**BRANO SCELTO**
Da qui parte l'avventura di Filippo Bianchini e Fabiola Bianchi, entrambi toscani, genitori di quattro figli, responsabili della casa famiglia della Comunità Papa Giovanni XXIII ad Atene, «nel quartiere Neos Kosmos, nuovo mondo, a 20 minuti dall'Acropoli».
Oggi in casa accolgono una mamma del Kenya con due figli, una mamma eritrea con un bimbo ed un ragazzo afghano. Inoltre al piano superiore della casa danno ospitalità ad una famiglia Rohingya del Myanmar ed un altro ragazzo afghano. In questi anni hanno trovato spazio nella loro famiglia diversi minori stranieri non accompagnati che non erano stati riconosciuti tali dalle autorità locali.

Fabiola, dove vi sete conosciuti?

**DATI ARCHIVIATI**
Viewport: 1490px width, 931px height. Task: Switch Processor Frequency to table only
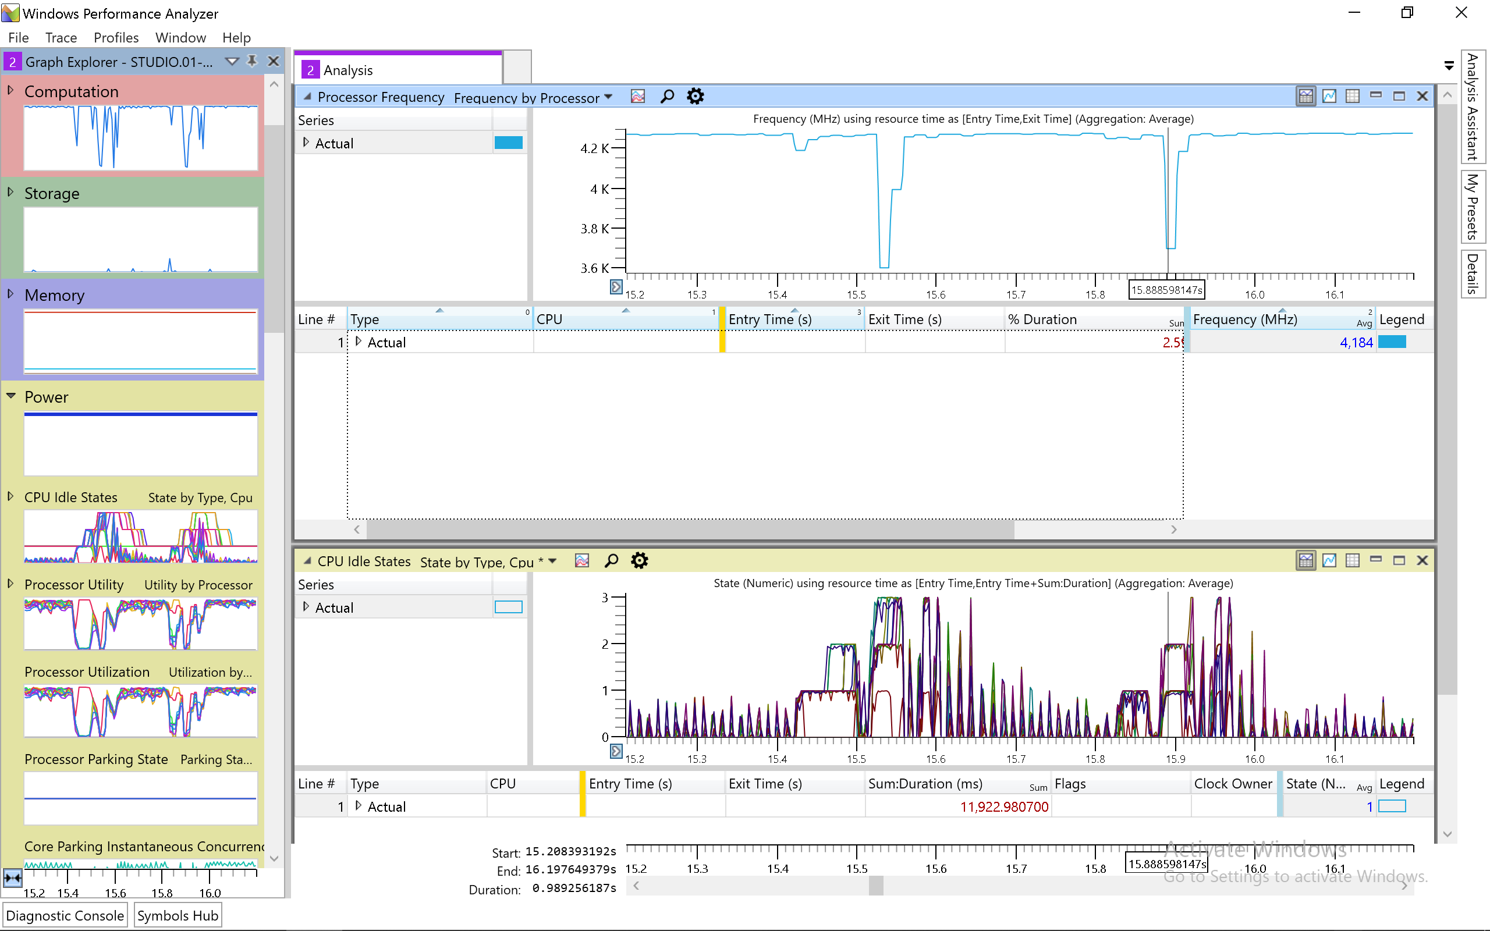click(1352, 97)
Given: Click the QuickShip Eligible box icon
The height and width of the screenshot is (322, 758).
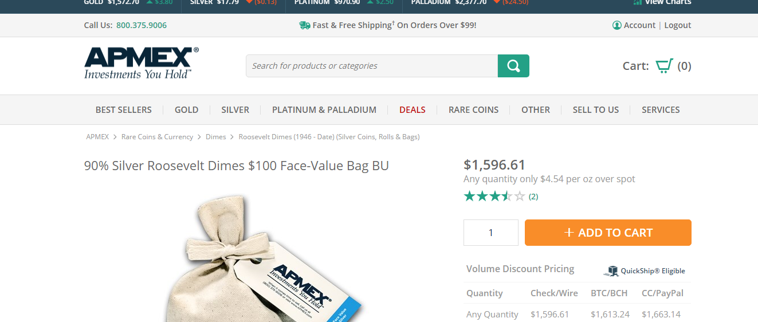Looking at the screenshot, I should click(612, 271).
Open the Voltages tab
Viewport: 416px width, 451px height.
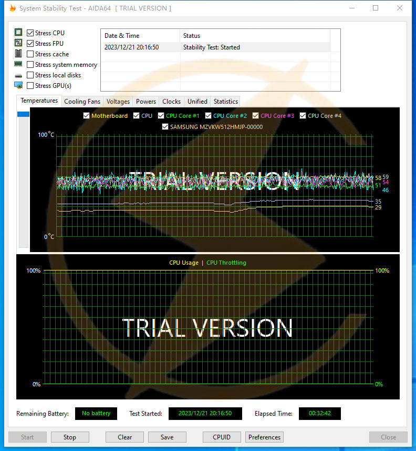(118, 102)
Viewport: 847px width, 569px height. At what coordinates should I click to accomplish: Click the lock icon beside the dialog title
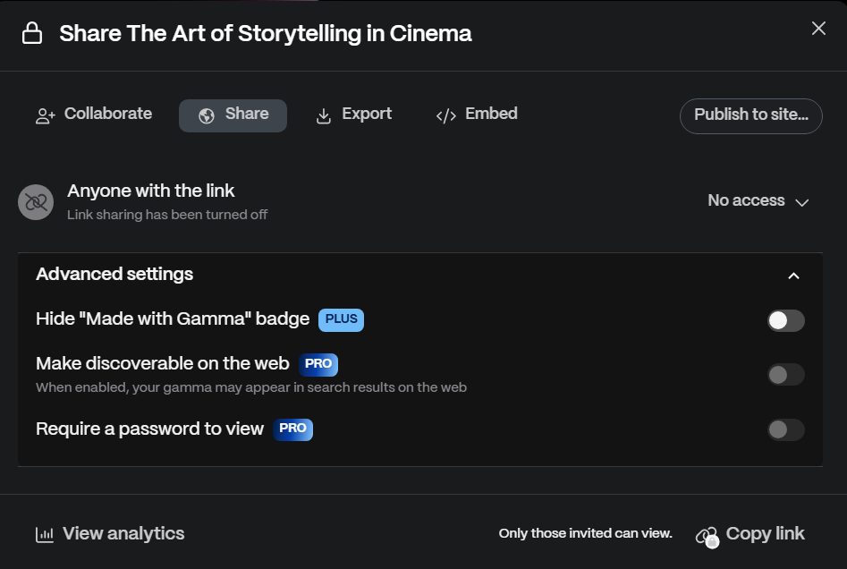[32, 34]
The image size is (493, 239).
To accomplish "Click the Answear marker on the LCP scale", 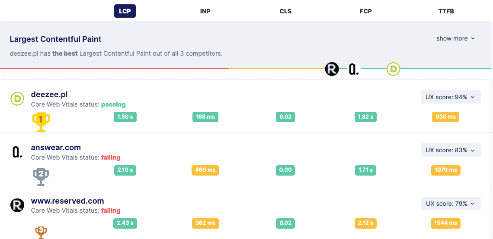I will 354,69.
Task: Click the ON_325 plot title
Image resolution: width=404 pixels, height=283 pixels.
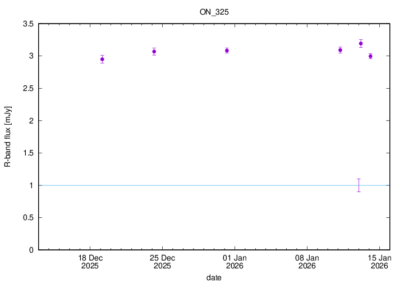Action: pos(213,11)
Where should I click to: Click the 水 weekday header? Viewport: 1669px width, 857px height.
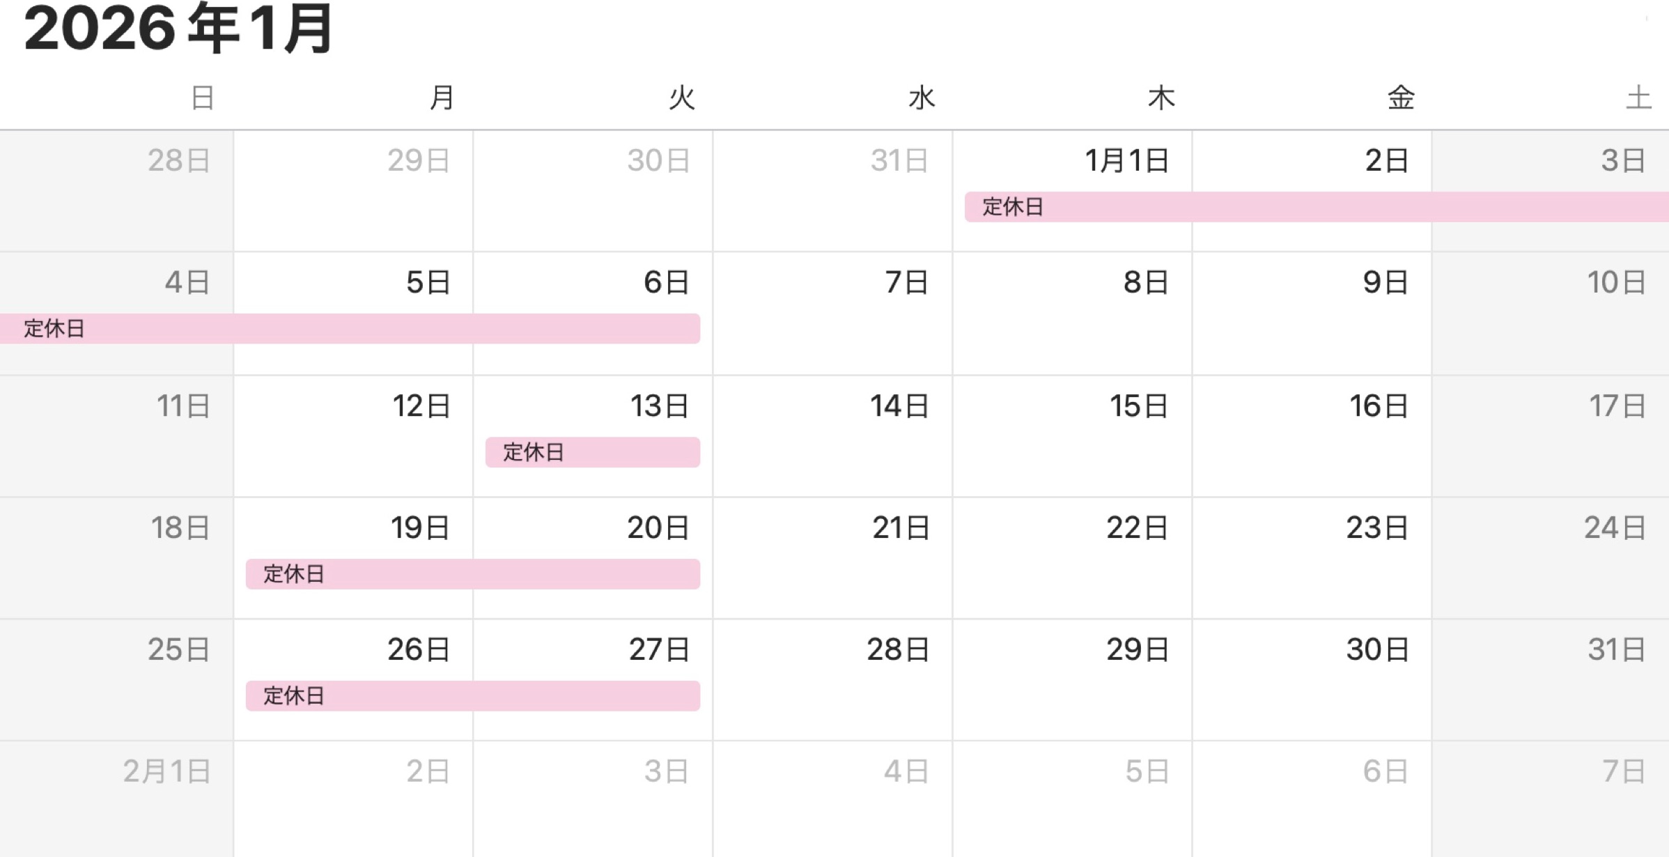[921, 98]
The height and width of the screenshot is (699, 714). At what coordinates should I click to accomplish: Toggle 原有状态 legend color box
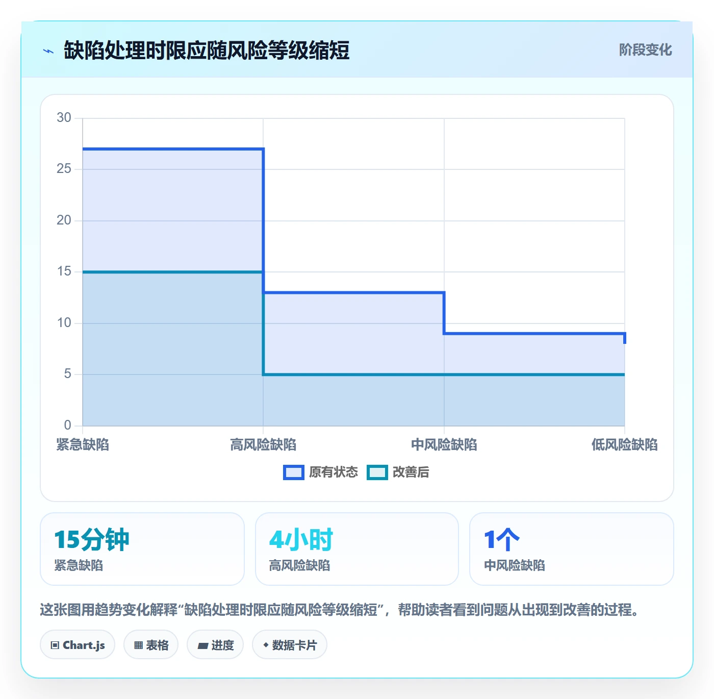coord(294,472)
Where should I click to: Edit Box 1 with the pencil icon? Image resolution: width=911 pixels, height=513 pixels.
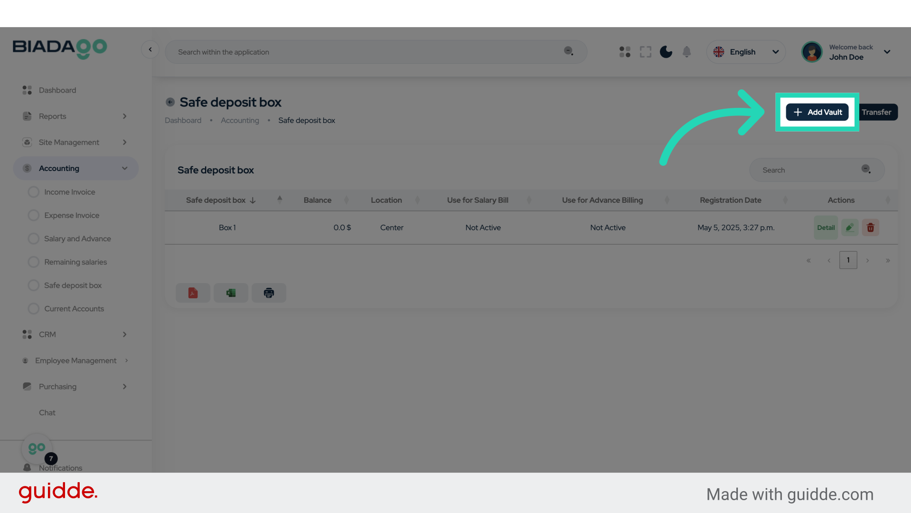(849, 228)
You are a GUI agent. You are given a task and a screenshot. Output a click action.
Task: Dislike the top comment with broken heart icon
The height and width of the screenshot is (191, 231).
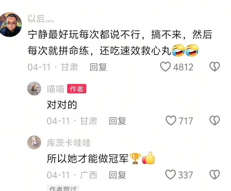click(214, 67)
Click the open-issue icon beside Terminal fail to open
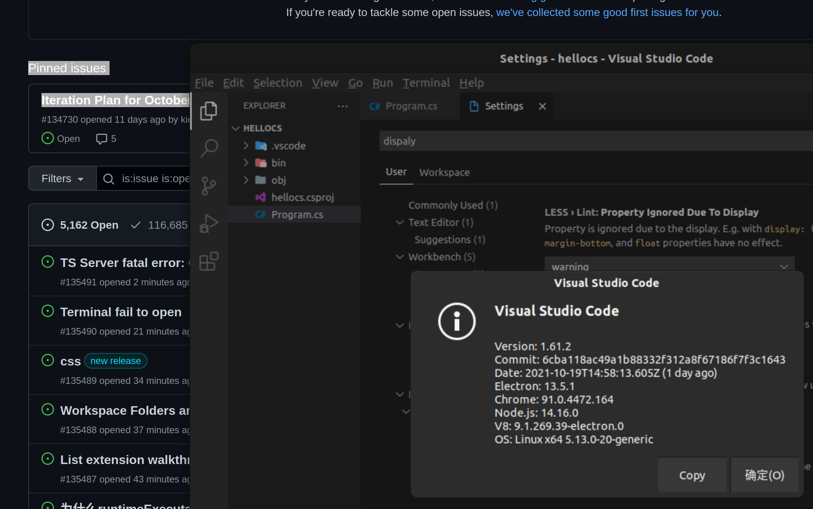Viewport: 813px width, 509px height. (47, 310)
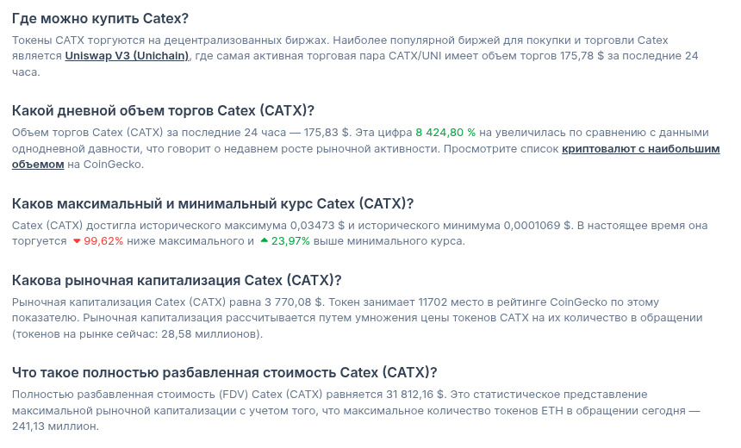Click the green 23,97% percentage text
Screen dimensions: 741x448
pos(292,241)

**DA SVOLGERE**
1. Ricopia il passo del brano sulla casa famiglia di Atene che va da "Da qui parte" fino a "dalle autorità locali." compreso.
2. Prosegui il brano sulla casa famiglia di Atene dal punto in cui si ferma.

**RISULTATI**
1.
Da qui parte l'avventura di Filippo Bianchini e Fabiola Bianchi, entrambi toscani, genitori di quattro figli, responsabili della casa famiglia della Comunità Papa Giovanni XXIII ad Atene, «nel quartiere Neos Kosmos, nuovo mondo, a 20 minuti dall'Acropoli».
Oggi in casa accolgono una mamma del Kenya con due figli, una mamma eritrea con un bimbo ed un ragazzo afghano. Inoltre al piano superiore della casa danno ospitalità ad una famiglia Rohingya del Myanmar ed un altro ragazzo afghano. In questi anni hanno trovato spazio nella loro famiglia diversi minori stranieri non accompagnati che non erano stati riconosciuti tali dalle autorità locali.

2.
«Quando studiavamo all'Università a Siena. Filippo non era vicino alla Chiesa ma a Siena ha conosciuto la casa famiglia di Ida Maria Camerra dove sono accolte persone con gravi disabilità. Per la prima volta aveva visto una persona che lottava quotidianamente contro le ingiustizie, che, al di là di tante chiacchiere, ci aveva messo la vita. Da lì è nato anche in lui il desiderio di spendersi per i più poveri.» 

Com'è nata l'idea di andare in missione?

«Quando avevo 12 anni leggevo le storie dei bambini di strada brasiliani su Il Giornalino, una rivista per ragazzi pubblicata dalle Edizioni San Paolo, e così è nata questa passione. Il Signore mi ha messo la missione nel cuore con queste storie. Tanto che mi sono laureata in Lingue ed ho studiato appositamente il portoghese perché un giorno sarei voluta partire.»

Siete poi stati in Brasile?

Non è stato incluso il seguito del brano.